Koleżanka ostatecznie wspomnianego używanego samochodu nie kupiła, ale ja następnego dnia rano ruszyłem do Warszawy, skąd z kolei pojechałem na Tor Modlin, gdzie swoją siedzibę ma Szkoła Bezpiecznej Jazdy Renault. To właśnie stamtąd odbiera się testowe samochody Alpine. Kilka szybkich formalności z przemiłymi Paniami i oto przed budynkiem pojawił się seledynowy samochód. Alpine A110 GT. Na nadchodzący tydzień mój!

040. Alpine A110 GT – wiosna przyszla w tym roku dynamicznie Wiadomości

A110 samo w sobie rzuca się w  oczy. To auto, którego nie widuje się na co dzień. Kiedy testowałem je pierwszy raz jesienią 2018 roku, to normą było, że ludzie robili zdjęcia – albo samemu Alpine, albo sobie z tym samochodem. Minęło 4,5 roku, a Alpine wciąż urzeka. Bo jest stylowe, jedyne w swoim rodzaju, unikatowe. Bo jest mało funkcjonalne, ale przecież w tego typu samochodzie nie ma to żadnego znaczenia!

Alpine A110 GT można zamówić w jednym z dwudziestu „historycznych kolorów Alpine”. Każdy będzie nałożony na nie więcej, niż 110 egzemplarzy. Na całym świecie. Każdy z nich otrzymuje tabliczkę z numerem i nazwą lakieru. Tak więc można się cieszyć z jeszcze większej unikatowości tego samochodu. Trzeba tylko wyłożyć na niego trochę pieniędzy. Ile to jest to „trochę”?

002. Alpine A110 GT – wiosna przyszla w tym roku dynamicznie Wiadomości

Nie, nie są to jakieś kosmiczne kwoty. OK, to więcej niż za przeciętny samochód segmentu B, a nawet C ;-) Alpine A110 GT operuje w nieco wyższych rejestrach, ale w sytuacji, gdy przeciętna cena nowego samochodu kupowanego w Polsce, to dziś blisko 174.500 zł, ceny Alpine nie szokują. Nad Wisłą sprzedaje się niemało znacznie droższych aut. Może w większości bardziej funkcjonalnych, ale czy dających jednocześnie tyle funu z jazdy?

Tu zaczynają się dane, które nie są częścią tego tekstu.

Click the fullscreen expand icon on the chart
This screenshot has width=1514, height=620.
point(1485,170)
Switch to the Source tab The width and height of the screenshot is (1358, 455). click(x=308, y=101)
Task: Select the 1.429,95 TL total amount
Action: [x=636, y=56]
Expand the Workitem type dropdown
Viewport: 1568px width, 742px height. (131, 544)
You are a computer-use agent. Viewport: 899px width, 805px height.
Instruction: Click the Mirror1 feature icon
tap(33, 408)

Zerknijmy więc na ceny Alpine A110 GT z dodatkami, jakie znajdowały się w testowanym przeze mnie egzemplarzu:
– cena bazowa Alpine A110 – 279.900 zł
– cena bazowa Alpine A110 GT – 329.900 zł
– historyczny lakier Alpine (w testowanym aucie Vert Tilleul) – 25.400 zł
– 18-calowe felgi Grand Prix z efektem diamentowym – 2.300 zł
– zaciski hamulcowe w kolorze złotym – 2.100 zł
– chromowane logo Alpine na przednich błotnikach – 700 zł
– Pakiet Schowki – 2.700 zł
– sportowe aluminiowe pedały – 700 zł
– dywaniki podłogowe – 700 zł
– Pakiet Mikrofibra – 8.600 zł
– Pakiet Widoczność – 2.700 zł

004. Alpine A110 GT – wiosna przyszla w tym roku dynamicznie Wiadomości

W efekcie auto skonfigurowane tak, jak testowane, kosztuje niespełna 376.000 zł. I – w moim odczuciu – jest warte każdego grosika wydanego na ten model! Gdybym miał taką kasę i mógłbym ją przeznaczyć na samochód, kupiłbym go bez wahania!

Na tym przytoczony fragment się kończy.